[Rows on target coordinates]
---
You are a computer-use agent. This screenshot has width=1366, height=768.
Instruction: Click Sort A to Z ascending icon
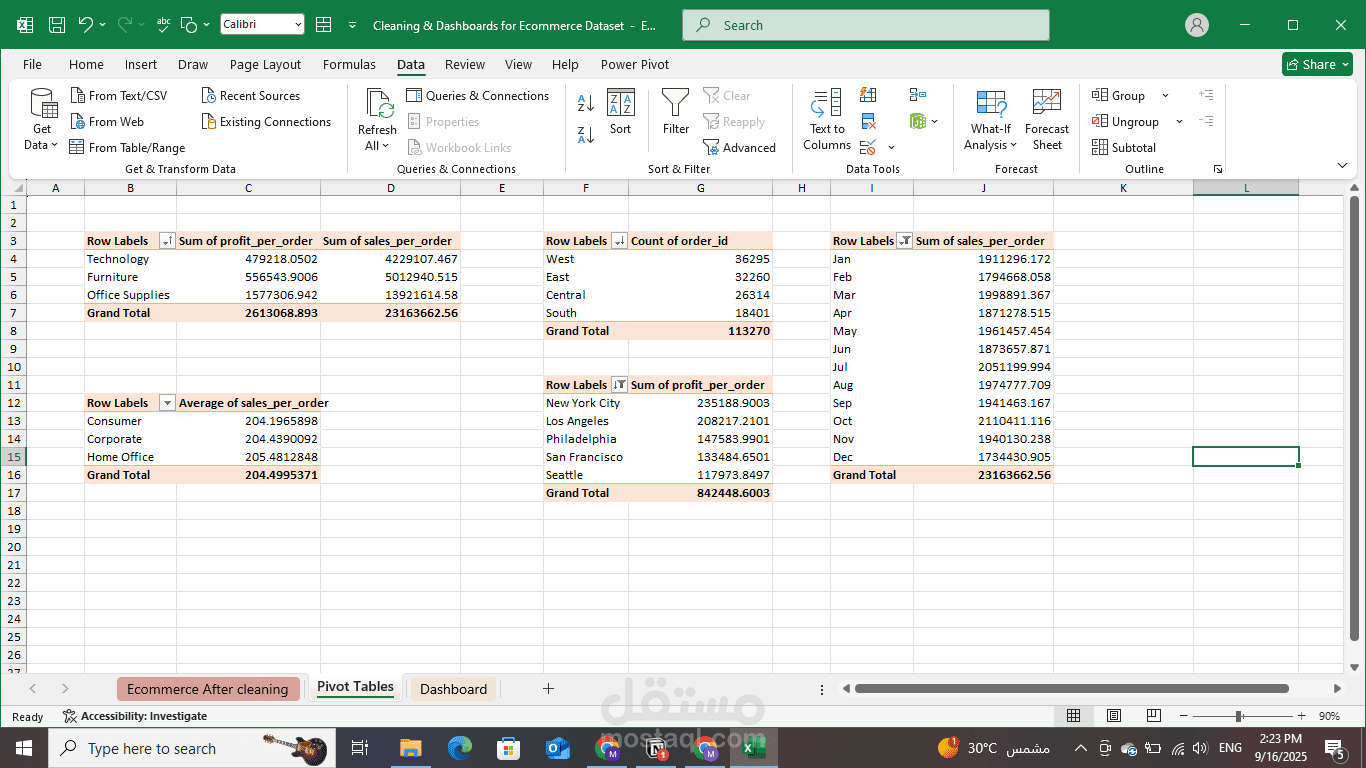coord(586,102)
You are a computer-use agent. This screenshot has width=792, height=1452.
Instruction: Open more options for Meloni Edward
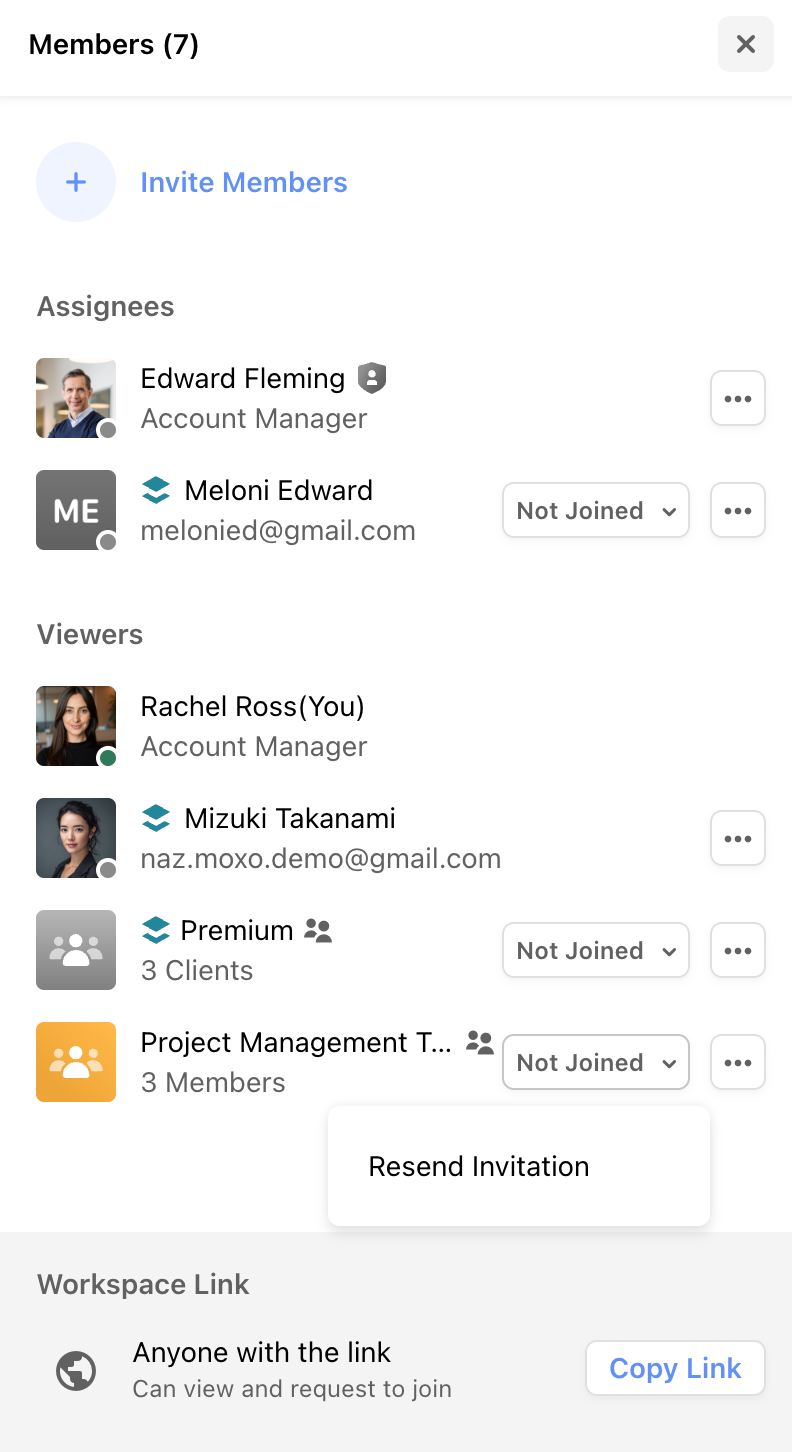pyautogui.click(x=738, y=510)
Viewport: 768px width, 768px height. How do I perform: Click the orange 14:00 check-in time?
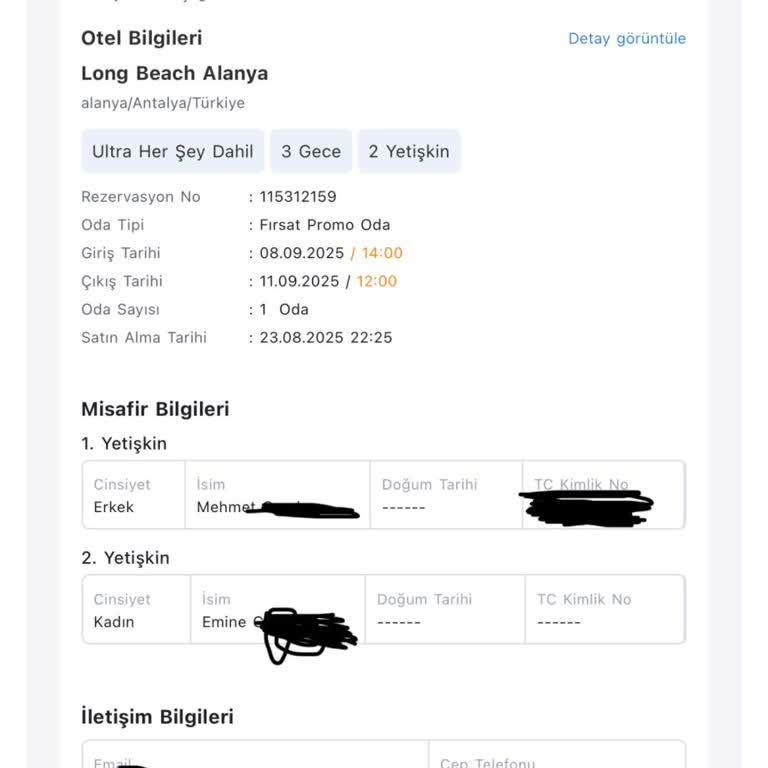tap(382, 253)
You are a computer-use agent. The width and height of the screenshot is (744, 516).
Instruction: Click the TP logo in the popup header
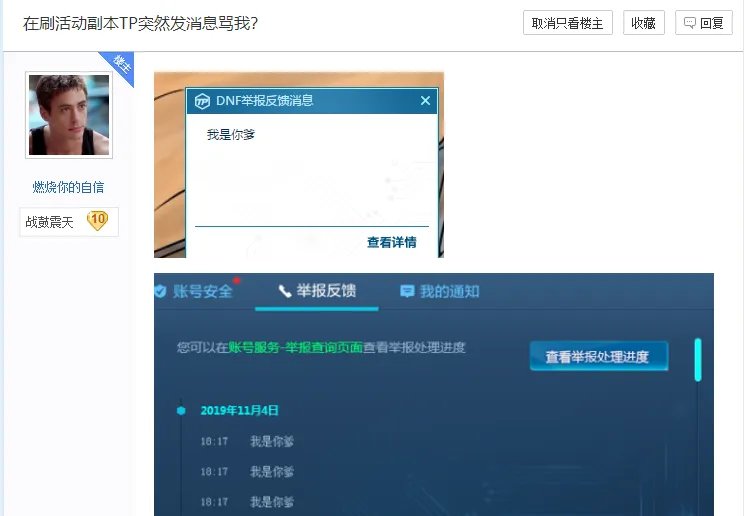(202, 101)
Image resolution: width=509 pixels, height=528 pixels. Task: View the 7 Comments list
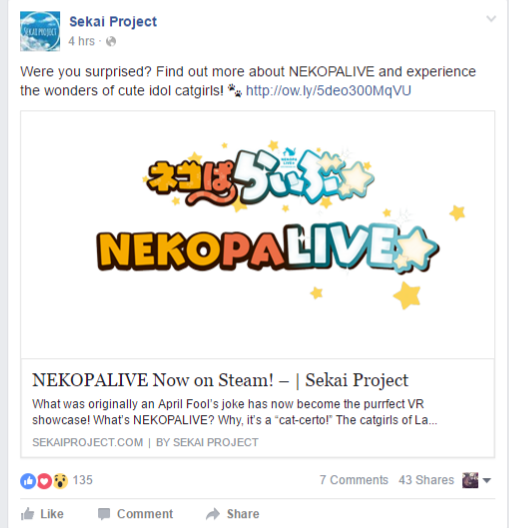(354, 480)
---
## Short task
Can you reproduce word for word every line of the rows from the one containing "Viewport: 768px width, 768px" through the end of the rows, leaving the pictures out?

## Expected output
Viewport: 768px width, 768px height. How do I perform: Click the orange 14:00 check-in time?
tap(382, 253)
You are a computer-use agent. The width and height of the screenshot is (744, 516).
Instruction: Click the TP logo in the popup header
(202, 101)
Image resolution: width=509 pixels, height=528 pixels. Task: View the 7 Comments list
(354, 480)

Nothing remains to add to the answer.